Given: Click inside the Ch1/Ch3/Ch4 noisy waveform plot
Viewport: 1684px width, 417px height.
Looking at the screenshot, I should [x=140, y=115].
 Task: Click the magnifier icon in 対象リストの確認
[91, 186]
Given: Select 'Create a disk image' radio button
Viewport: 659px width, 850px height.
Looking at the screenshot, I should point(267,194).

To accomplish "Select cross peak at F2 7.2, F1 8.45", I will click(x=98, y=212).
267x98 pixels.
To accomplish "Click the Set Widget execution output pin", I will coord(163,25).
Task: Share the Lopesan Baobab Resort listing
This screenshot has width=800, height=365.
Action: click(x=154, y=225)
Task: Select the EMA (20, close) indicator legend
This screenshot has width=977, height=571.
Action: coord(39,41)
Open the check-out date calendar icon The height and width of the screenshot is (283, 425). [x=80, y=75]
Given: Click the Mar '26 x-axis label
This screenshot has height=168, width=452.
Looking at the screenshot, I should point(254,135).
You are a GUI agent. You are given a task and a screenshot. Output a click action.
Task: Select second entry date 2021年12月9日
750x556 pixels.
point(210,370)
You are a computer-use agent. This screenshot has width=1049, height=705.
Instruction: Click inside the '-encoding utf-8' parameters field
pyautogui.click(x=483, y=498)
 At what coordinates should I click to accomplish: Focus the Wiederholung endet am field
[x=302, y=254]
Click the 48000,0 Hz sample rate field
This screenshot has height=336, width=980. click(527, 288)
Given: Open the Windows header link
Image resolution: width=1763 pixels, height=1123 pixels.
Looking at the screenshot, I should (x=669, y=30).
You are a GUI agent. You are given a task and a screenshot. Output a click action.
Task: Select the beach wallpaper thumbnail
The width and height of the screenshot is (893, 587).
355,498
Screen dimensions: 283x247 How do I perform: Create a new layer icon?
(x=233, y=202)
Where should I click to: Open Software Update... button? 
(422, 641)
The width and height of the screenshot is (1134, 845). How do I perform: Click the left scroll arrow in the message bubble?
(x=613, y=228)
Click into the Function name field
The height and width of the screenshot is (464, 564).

------

BRIEF:
Copy the lines from the one containing "Click into the Function name field" through the end of the material, character for character.

SOLVED PROBLEM:
Click into the Function name field
The height and width of the screenshot is (464, 564).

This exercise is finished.